We are getting a daily file in UTF-8 BOM encoding because of which our Talend ETL Job always misses the first row of the file
Sample Data in File:
P, 1234, $10
R, 1236, $15
Our actual flow is like
tFileList ==>> tFileInputDelimited ==>> fReplicate ==> tFilterRow ==> tMSSqlSCD
Actually tFileInputDilimited is able to process all rows but when we use tFilterRow, but it always misses first row of every particular file
The condition for tFilterRow is column0 Equals "P"
When we configured tLogRow we found few special characters prefixed with the first rows of all files. Example ???P
Also when we opened our CSV files in Notepad++ we discovered that File is encoded in UTF-8-BOM
We have option only for UTF-8 in Advanced settings of tfiledilimited
Let us know how can we process UTF-8-BOM file using Talend job
Thanks & Regards
So far, talend tfileinputdelimited component uses "UTF-8" without BOM. There is an option "Custom" in Encoding part.

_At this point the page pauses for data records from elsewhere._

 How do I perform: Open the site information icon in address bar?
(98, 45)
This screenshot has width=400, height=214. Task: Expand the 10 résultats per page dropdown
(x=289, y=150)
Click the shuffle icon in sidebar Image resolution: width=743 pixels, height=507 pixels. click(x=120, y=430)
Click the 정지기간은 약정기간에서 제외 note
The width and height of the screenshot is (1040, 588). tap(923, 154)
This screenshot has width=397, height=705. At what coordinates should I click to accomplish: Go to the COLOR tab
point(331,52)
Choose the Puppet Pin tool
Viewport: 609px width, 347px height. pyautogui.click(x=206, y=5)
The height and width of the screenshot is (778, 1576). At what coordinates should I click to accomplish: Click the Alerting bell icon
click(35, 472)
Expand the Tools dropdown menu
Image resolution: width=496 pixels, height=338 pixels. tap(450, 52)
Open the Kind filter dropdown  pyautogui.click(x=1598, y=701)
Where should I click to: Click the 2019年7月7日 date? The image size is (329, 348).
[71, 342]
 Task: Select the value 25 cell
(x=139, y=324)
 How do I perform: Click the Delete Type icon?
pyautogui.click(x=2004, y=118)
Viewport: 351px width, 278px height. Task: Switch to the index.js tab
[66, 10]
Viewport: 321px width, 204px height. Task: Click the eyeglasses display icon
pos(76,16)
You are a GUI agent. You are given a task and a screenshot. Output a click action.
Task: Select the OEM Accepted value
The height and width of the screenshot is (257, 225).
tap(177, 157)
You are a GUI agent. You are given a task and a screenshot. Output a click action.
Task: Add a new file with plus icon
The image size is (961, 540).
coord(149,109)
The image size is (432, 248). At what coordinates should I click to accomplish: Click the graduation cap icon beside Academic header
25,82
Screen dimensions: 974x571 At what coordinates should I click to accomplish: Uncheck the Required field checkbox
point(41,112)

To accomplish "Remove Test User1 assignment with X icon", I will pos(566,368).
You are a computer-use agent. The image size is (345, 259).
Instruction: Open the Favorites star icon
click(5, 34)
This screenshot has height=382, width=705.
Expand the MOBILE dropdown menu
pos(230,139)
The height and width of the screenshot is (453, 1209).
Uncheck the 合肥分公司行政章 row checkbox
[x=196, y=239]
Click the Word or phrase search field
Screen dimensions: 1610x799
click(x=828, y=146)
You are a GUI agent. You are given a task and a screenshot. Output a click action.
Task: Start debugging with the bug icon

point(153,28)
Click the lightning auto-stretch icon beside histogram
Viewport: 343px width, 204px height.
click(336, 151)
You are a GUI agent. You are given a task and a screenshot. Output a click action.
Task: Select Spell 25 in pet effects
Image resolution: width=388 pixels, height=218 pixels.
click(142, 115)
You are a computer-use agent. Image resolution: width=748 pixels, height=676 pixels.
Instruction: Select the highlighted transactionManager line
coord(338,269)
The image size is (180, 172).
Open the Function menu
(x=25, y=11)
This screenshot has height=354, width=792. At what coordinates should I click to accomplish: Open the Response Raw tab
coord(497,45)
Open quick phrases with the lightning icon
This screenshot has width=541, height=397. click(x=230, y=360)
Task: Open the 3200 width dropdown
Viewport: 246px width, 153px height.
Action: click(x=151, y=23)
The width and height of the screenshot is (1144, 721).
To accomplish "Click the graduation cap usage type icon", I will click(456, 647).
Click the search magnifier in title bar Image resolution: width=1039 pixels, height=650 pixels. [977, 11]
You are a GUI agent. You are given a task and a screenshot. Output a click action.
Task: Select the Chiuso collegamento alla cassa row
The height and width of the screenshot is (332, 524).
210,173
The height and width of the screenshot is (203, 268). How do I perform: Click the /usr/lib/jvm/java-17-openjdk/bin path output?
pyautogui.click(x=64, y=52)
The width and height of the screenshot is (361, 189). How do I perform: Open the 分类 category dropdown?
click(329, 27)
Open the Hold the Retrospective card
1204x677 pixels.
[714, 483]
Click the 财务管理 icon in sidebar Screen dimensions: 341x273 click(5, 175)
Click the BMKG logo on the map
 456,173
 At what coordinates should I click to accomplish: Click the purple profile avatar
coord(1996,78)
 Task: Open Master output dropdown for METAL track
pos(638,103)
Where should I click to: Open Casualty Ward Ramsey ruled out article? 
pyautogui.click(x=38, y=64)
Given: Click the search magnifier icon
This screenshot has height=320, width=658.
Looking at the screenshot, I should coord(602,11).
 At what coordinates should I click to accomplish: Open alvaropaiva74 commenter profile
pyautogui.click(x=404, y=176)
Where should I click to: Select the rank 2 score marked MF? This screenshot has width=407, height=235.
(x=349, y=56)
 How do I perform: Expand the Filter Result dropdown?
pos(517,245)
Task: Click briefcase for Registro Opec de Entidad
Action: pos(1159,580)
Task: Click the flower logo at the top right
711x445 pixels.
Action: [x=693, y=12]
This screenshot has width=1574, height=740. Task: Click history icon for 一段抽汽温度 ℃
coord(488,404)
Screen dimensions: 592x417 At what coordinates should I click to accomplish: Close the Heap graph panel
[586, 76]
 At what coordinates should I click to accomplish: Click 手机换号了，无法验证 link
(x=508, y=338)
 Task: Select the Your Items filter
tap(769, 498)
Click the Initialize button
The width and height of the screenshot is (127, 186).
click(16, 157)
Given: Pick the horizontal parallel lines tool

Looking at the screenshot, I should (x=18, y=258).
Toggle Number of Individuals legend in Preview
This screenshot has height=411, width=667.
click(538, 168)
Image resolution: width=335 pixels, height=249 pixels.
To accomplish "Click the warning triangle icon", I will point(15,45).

Could you please try it to see if it works?
We are not able to process UTF-8 BOM file.When we run a job of 10 file,every time it skips the first row of every file.We are waiting for talend team to respond to our issue.
Talend uses "UTF-8" without BOM. A UTF-8 BOM encoded file contains a three-byte pattern (0xEF 0xBB 0xBF) in the prolog, that is probably not parsed successfully by the tFileInputDelimited component.
Have you already checked tChangFileEncoding component to see if it works?